En matière institutionnelle, le nouveau président a plaidé pour une sortie de la règle de l’unanimité, insistant sur l’urgence d’accélérer la prise de décisions. Sa proposition : le système de la double majorité qualifiée, des pays et des citoyens. Décidé à ce que les choses avancent à l’avenir, Sarkozy n'a pas écarté le principe des « coopérations renforcées » prévues par le Traité de Nice : soit des réunions privées qu’il baptise ‘Directoire’ ou ‘G5 européen’ entre certains pays [France, Allemagne, Italie, Espagne et Royaume-Uni 'Directoire' ou 'G-5 européen'] afin de mettre en place de manière plus approfondie certaines politiques, sans être freinés par les réticences d'autres États membres.

Nouvelle prééminence de l’ ‘inter gouvernementalisme’

L'arrivée de Nicolas Sarkozy à l'Elysée est aussi synonyme d’une vision intergouvernementale de la construction européenne. Il s'est déjà prononcé en faveur d'une participation des gouvernements des Vingt-Sept dans les décisions de la Banque Centrale Européenne, ainsi qu'au retour à un certain protectionnisme commercial européen avec ce qu'il appelle la « préférence européenne » , une notion qui hérisse les pays dont l'économie dépend largement de l'exportation, comme l'Allemagne ou le Royaume-Uni. Illustration flagrante de cette stratégie, la réunion de Sarkozy avec Barroso le 23 mai à Bruxelles alors que le Parlemen était réuni à Strasbourg, a obligé le président de la Commission à sortir des sessions et revenir en toute urgence dans la capitale européenne pour échanger quelques mots avec le nouveau président français.

Scénario plausible : ces prochaines années, il est fort à parier que le Royaume-Uni -avec désormais à sa tête Gordon Brown- essayera de négocier la réforme du budget européen pour réduire la part de la politique agricole commune (PAC) tandis que la France plaidera pour rétablir les prix subventionnés aux agriculteurs.

Enfin, Sarkozy considère comme « non négociable » ce qui est jugé par beaucoup comme une absurdité logistique : à savoir, le siège du Parlement situé à Strasbourg au lieu de Bruxelles où sont localisés l’ensemble des services administratifs.
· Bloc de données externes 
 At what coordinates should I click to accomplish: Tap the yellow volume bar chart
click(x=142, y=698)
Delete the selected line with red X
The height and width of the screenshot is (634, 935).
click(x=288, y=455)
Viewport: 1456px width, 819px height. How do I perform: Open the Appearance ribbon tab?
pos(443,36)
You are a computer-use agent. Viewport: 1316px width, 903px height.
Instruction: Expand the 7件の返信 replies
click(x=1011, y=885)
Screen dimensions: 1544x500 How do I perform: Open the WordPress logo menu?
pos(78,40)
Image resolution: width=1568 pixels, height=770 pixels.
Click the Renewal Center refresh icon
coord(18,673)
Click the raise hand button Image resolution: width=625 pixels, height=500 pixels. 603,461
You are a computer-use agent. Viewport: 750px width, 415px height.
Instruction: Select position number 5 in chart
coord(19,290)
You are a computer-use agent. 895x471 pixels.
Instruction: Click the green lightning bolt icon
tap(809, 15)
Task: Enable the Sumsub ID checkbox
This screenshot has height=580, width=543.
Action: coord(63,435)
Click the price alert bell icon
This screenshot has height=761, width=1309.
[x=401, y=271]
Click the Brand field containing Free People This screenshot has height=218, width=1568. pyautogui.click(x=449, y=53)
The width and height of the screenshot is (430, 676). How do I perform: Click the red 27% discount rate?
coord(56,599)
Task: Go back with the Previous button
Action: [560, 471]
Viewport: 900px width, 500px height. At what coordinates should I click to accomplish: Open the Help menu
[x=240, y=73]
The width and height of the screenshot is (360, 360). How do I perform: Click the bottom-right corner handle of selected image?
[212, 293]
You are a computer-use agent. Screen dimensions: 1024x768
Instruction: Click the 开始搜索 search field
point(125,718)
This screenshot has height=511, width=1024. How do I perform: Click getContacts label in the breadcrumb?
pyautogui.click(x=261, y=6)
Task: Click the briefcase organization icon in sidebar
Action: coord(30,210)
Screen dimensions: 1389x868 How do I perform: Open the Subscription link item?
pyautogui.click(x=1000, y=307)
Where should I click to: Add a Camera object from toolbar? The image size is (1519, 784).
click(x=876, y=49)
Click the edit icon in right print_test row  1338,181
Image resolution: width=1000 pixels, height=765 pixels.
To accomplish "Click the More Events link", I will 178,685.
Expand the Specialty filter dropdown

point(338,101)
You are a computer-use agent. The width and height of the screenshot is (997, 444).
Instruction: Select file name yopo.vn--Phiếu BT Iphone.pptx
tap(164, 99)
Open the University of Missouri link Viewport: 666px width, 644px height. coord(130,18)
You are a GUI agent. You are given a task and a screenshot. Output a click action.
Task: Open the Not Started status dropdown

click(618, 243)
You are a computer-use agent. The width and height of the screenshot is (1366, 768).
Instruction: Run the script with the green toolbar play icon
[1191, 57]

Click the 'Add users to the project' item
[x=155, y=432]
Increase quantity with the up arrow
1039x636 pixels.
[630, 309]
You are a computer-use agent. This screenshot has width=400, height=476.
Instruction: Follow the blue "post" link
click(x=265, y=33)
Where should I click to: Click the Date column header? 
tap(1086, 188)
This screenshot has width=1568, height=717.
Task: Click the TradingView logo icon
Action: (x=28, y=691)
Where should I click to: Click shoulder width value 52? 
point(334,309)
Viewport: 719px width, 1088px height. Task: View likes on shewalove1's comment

Bruxelles où les parlementaires passent trois semaines sur quatre par mois alors qu’ils n’en passent qu’une dans la capitale alsacienne, lors des séances plénières uniquement.

Une opportunité dans l'air

Nous vivons une époque dans laquelle les grandes puissances restent aborbées par leurs propres problèmes et il est probable qu’elle ne souhaitent pas interférer avec les membres de l'UE. Les États-Unis sont en train de perdre deux guerres, celle de l'Irak et celle de l'Afghanistan, et le président Georges Bush est en mauvaise posture. Pendant ce temps-là à l’Est, Poutine achève son mandat présidentiel. Mais l’Union est loin de mettre à profit cette absence des deux grands pour imaginer de réelles évolutions à long terme de la construction européenne. Malgré son dynamisme et son énergie, Sarkozy n’a rien du visionnaire dont a besoin l'UE pour lui donner un nouveau souffle et lui permettre d'être non seulement plus démocratique mais plus unie.